After graduating high school last year, Chloe (publicly still Justin) moved to Humboldt County with a friend, looking for adventure. They ended up living on Clam Beach for a while, which worried their parents (Chloe was just 17 at the time), who helped the two find a rental in Eureka. Chloe attended classes at College of the Redwoods (though never officially registered) and talked about majoring in environmental science. On her way home for Christmas vacation, Chloe finally came out completely to her mom in a series of text messages.
"I embraced it," Murphy said. In fact, while many parents struggle to accept their transgender kids, Murphy considers it a blessing, despite the tragic end. "A mother and her son is a pretty close bond. A mother and her daughter is a pretty close bond. And I got to have both of those," Murphy said. "I'm lucky that I got to meet Chloe -- and do her hair, her makeup and have her tilt her head at me and say, 'Thanks, Mama.' What a blessing."

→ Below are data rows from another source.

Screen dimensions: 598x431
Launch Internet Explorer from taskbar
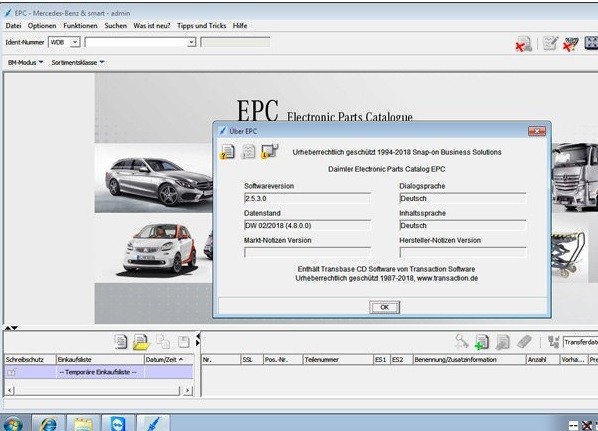47,423
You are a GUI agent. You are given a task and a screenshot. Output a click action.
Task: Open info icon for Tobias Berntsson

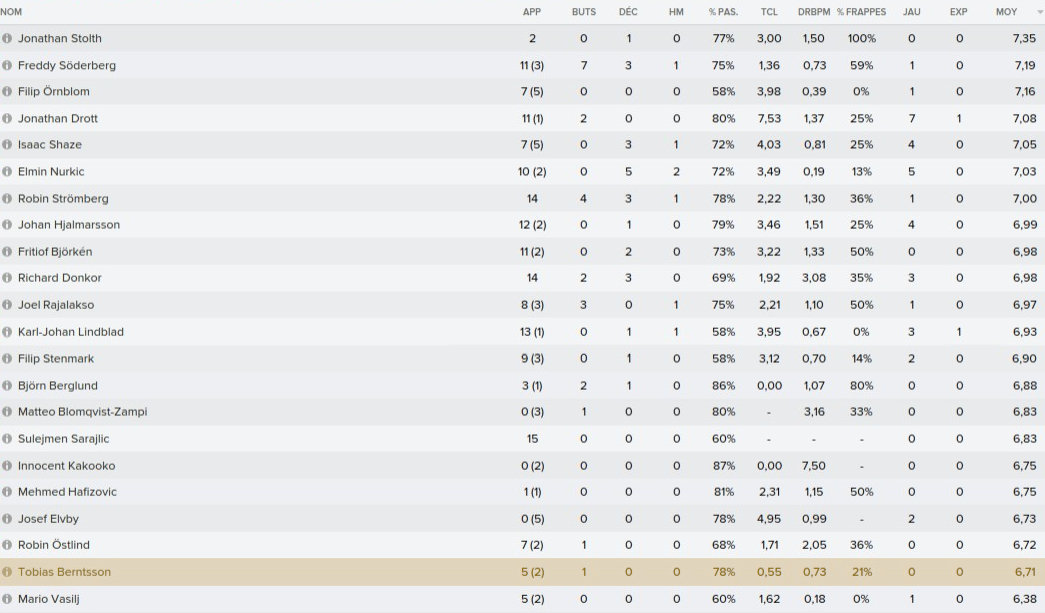7,572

Ultimately, though, Murphy understands why the road ahead must have looked bleak to Chloe. Even people who support gay and lesbian causes can have difficulty understanding transgender issues, she said. Hatred, bullying and discrimination aren't limited to high school. Through Chloe's death, she and her husband hope to reach out to parents and teens in an effort to change that landscape. (They're currently working to establish a nonprofit to those ends.) And they're hopeful that society is slowly, reluctantly making progress. "Unfortunately it wasn't soon enough for my little Miss Chloe," Murphy said, crying again. "But I think she's going to be pretty amazed when she sees us 20 years down the line. I definitely believe that, and I'm gonna be part of that movement."